* **WORK INSTRUCTIONS**
a) In the Edward Daniels diagnosis text, what is the stretch from "- Teddy experiences" through "to properly communicate.", copied word for word?
b) Answer these questions from the Edward Daniels diagnosis text:
(i) What code number accompanies the diagnosis of Delusional Disorder?
(ii) What do Teddy's medications help with?
(iii) Under the Grandiose Type, what does Teddy believe he is?

* **PROVIDED TEXT**

=======

The diagnosis for Edward Daniels is Delusional Disorder, Mix Type (297.1)
- Non-Bizarre Delusions for at least one month.
- Teddy experiences non-bizarre delusions over the course of two years. The delusions are not due to Schizoaffective Disorder, nor Mood Disorder. He does not have an alcohol dependency nor is he chronically depressed.
- Criterion A for schizophrenia has never been met.
- Teddy does not show flat inappropriate affect. He is very sociable and his delusions are not bizarre.
- Apart from the impact of the delusion(s) or its ramifications, functioning is not markedly impaired and behavior is not obviously odd or bizarre.
- Teddy is able to function normally. He is sociable and is able to properly communicate.
- D. If mood episodes have occurred concurrently with delusions, their total duration has been brief relative to the duration of the delusional periods.
- Teddy is generally in a good mood. He is not depressed or anxious. He is always looking forward to catching new hints about Rachel. He gets angry when people refuse to give him want he thinks he needs, such as case files for patients in the mental hospital.
- E. The disturbance is not due to the direct physiological effects of a substance (e.g., a drug of abuse, a medication) or a general medical condition.
- Teddy does smoke and drink however; he does not have negative episodes which develop from the substance abuse, but not alcohol dependence. He takes medications which help his migraines to go away.
- Specify Type
- Mixed Type
i. Delusions characteristic of more than one type.
- Grandiose Type
- Delusions which are inflated worth, power, knowledge, identity, or special relationship to a deity or famous person.
i. Teddy believes that he is a valued marshal with specialized privileges to the mental hospital. He feels that people should obey his requests.
- Persecutory Type
- Delusions that the person (or someone to whom the person is close) is being malevolently treated in some way.

=======

* **INPUT DATA**
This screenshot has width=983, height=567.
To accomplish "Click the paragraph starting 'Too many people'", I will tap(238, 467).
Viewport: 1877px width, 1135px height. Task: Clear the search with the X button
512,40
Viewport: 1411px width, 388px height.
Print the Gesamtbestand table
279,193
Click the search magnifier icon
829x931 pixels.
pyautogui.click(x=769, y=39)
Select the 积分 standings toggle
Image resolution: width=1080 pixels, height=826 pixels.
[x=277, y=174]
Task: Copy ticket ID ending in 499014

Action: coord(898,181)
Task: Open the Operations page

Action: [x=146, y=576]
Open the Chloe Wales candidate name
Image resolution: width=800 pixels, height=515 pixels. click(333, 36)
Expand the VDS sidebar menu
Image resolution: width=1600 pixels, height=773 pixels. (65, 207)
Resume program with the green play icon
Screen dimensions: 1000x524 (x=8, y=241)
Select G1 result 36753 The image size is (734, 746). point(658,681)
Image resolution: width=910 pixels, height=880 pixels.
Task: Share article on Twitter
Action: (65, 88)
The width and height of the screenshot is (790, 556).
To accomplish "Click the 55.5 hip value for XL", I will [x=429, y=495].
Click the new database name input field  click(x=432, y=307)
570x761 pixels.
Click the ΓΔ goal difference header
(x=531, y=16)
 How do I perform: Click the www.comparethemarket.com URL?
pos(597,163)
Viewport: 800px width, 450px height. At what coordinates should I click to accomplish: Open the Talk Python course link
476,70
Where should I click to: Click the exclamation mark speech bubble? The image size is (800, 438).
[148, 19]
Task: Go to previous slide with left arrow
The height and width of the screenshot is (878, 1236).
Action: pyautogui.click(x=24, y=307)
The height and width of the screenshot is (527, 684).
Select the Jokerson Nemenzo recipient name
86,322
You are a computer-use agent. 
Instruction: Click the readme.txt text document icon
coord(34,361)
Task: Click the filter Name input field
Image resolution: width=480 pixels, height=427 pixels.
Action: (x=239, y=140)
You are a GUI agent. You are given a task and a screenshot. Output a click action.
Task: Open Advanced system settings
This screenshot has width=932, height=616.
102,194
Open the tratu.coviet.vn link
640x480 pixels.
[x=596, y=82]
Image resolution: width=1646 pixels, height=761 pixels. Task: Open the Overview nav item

=======

* **ANSWERS BY ITEM**
a)
- Teddy experiences non-bizarre delusions over the course of two years. The delusions are not due to Schizoaffective Disorder, nor Mood Disorder. He does not have an alcohol dependency nor is he chronically depressed.
- Criterion A for schizophrenia has never been met.
- Teddy does not show flat inappropriate affect. He is very sociable and his delusions are not bizarre.
- Apart from the impact of the delusion(s) or its ramifications, functioning is not markedly impaired and behavior is not obviously odd or bizarre.
- Teddy is able to function normally. He is sociable and is able to properly communicate.

b)
(i) 297.1
(ii) They help his migraines go away.
(iii) A valued marshal with specialized privileges to the mental hospital.